Whether it's an evil corporate giant or a model of supply-chain efficiency, one thing is certain -- Wal-Mart has been hugely successful.
Jim Randle is an economics editor at Voice of America and says, "Their sales, according to their Website, was $312.4 billion last year. Just for perspective that's roughly the same as the Gross Domestic Product of a decent-sized country."
And with enough cash to run a small country, it's an economic force that can transform entire communities.
Peter Morici is an economics professor at the University of Maryland. "Wal-Mart is a force that's much bigger than inexpensive products on a store shelf; it's a way of getting things done and it's having an impact in our culture very much the way Henry Ford's production line had on our culture," he says.
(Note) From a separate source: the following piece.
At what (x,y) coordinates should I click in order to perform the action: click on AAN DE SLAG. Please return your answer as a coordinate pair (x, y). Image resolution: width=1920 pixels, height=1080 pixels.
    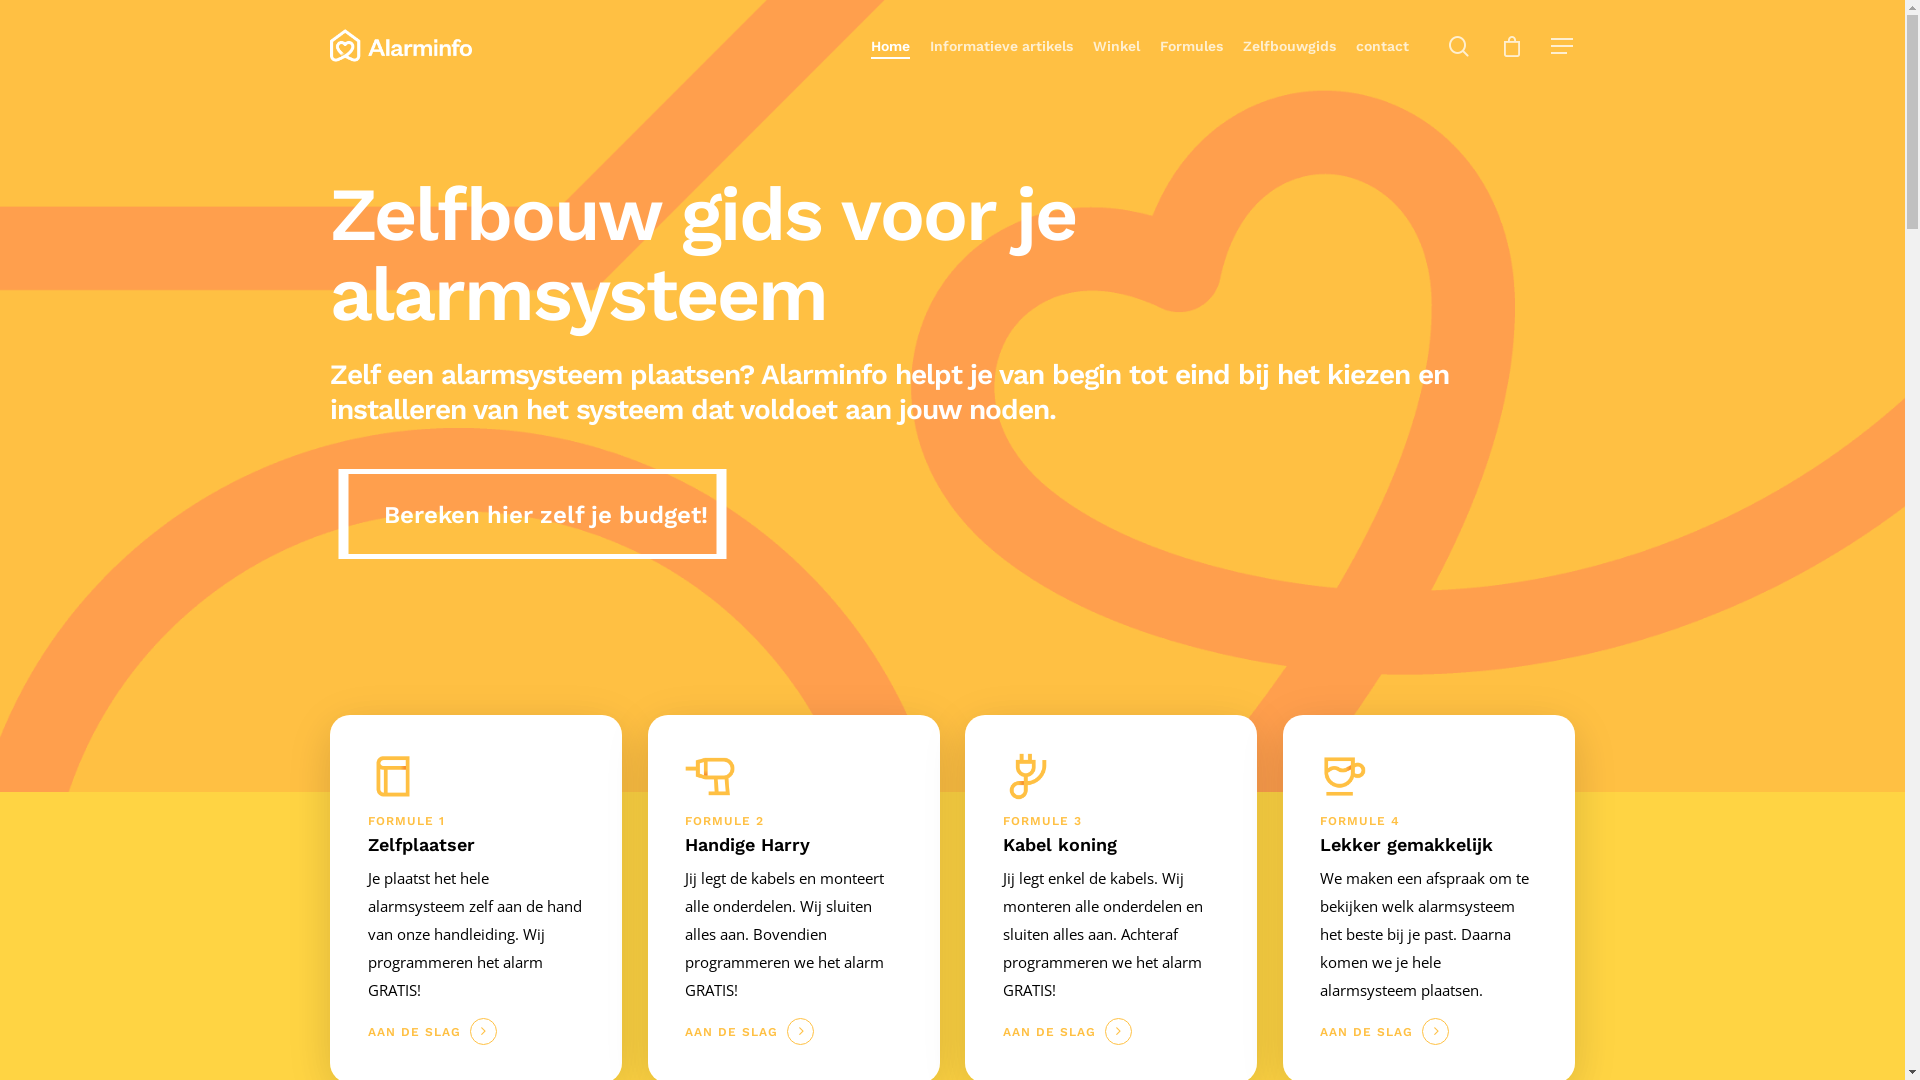
    Looking at the image, I should click on (432, 1032).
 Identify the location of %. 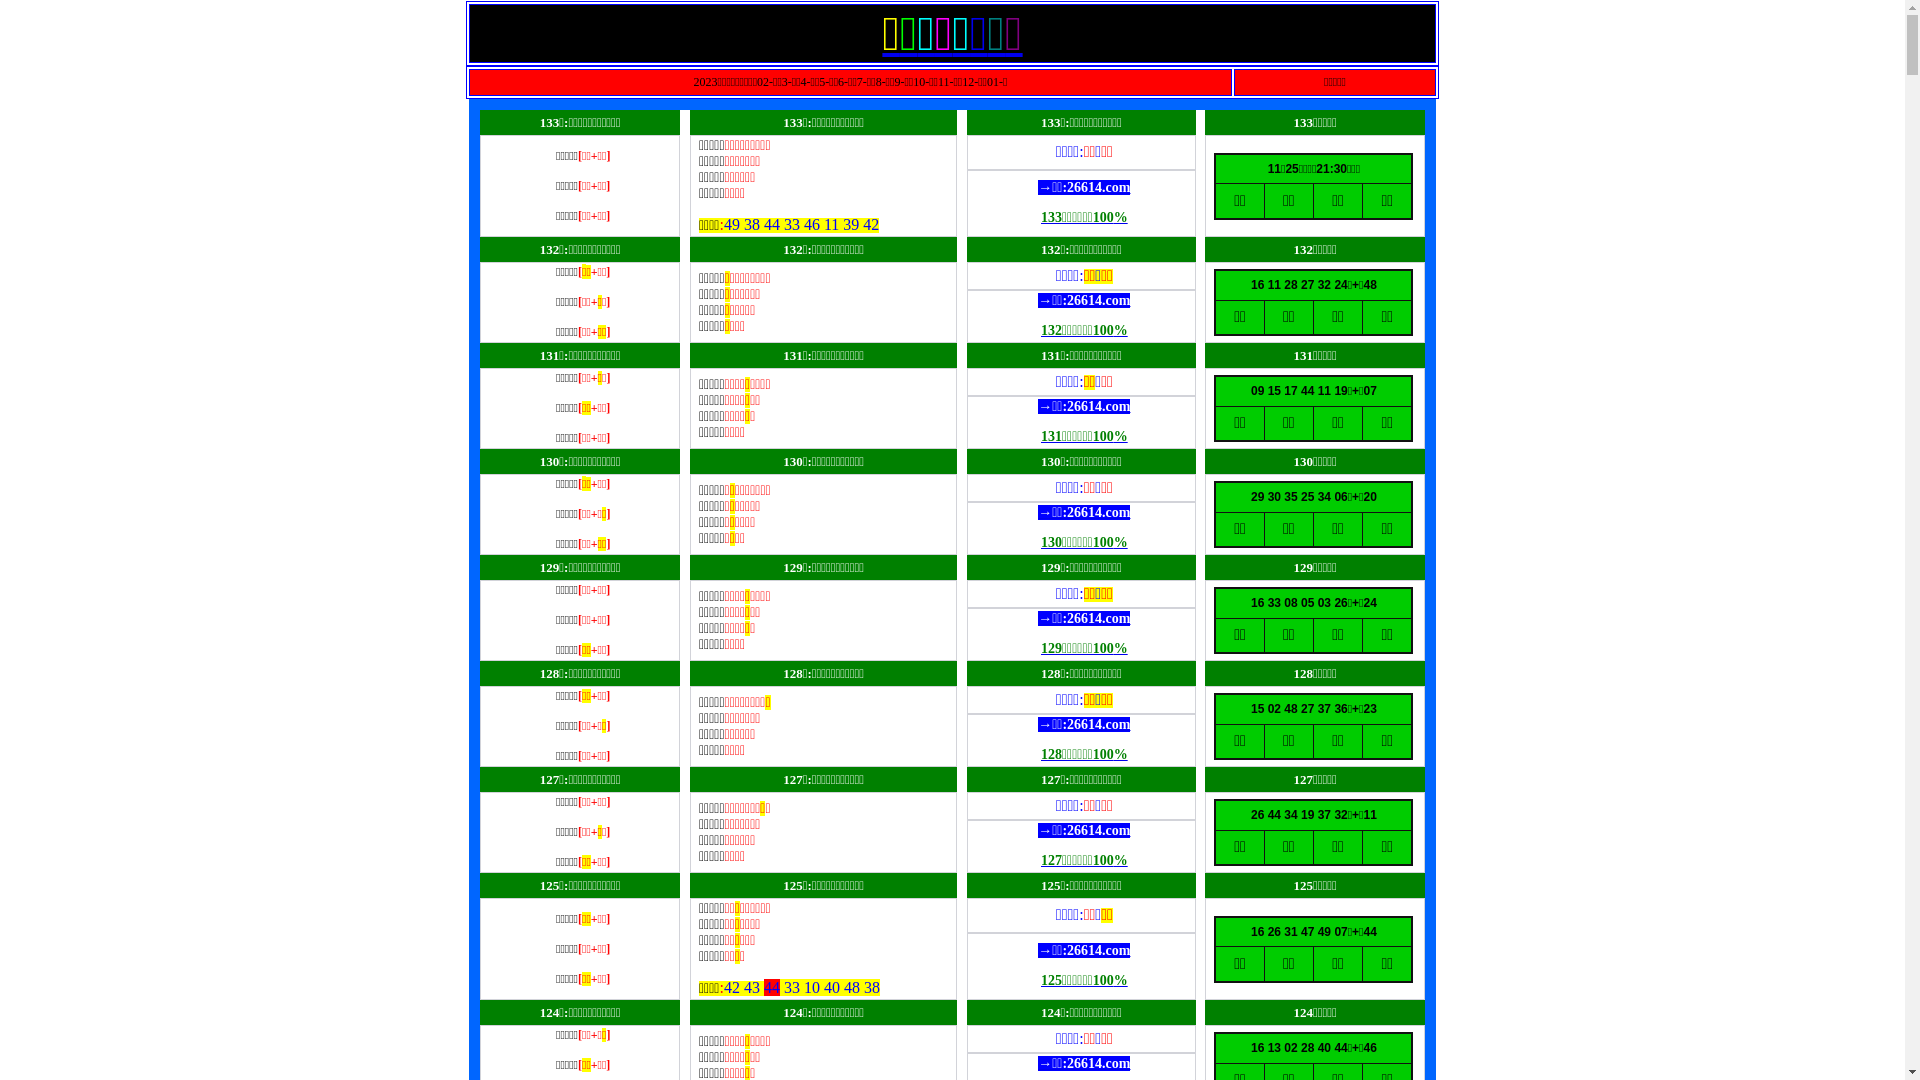
(1121, 436).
Like the Ford Motor Company and others, Wal-Mart is expanding worldwide, making inroads into the fastest growing economy in the world. Wal-Mart will open 20 more stores in China over the next few months and could hire as many as 150,000 new employees over the next five years.
Wal-Mart Asia CEO Joe Hatfield believes China's growth potential is enormous. "China's the one place in the world that, given time, you could replicate Wal-Mart in the U.S."
Analysts say if Wal-Mart can seize just three percent of the Chinese market, it would bring in as much as $20 billion a year.
Jim McGregor, the author of "One Billion Customers" told the American network ABC that Wal-Mart's eastward expansion will bridge cultural gaps and make Chinese businesses more open to the idea of Western efficiency.
"Chinese distribution has been very, very inefficient because it was a bunch of laggard state companies,” says McGregor. “Wal-Mart will build a distribution system that breaks through that. Chinese retailers will have to clean up their act to compete.”
If Wal-Mart succeeds in China, it's not likely to have much impact on the U.S. trade deficit with China, which was more than $200 billion last year. But Peter Morici says it could hasten trade reforms in a country still firmly under the control of a select few.
"When you start to build out large retail organizations like Wal-Mart across the country, you're taking control of commerce out of the hands of the elite and creating the potential. Out of those Wal-Mart employees in China will emerge a middle class of managers who will not be beholden to the Communist party," professor Morici adds.
Morici blames the U.S. trade deficit less on Wal-Mart's imports from China and more on the undervalued yuan, which he says is kept artificially low by a highly protectionist Chinese government.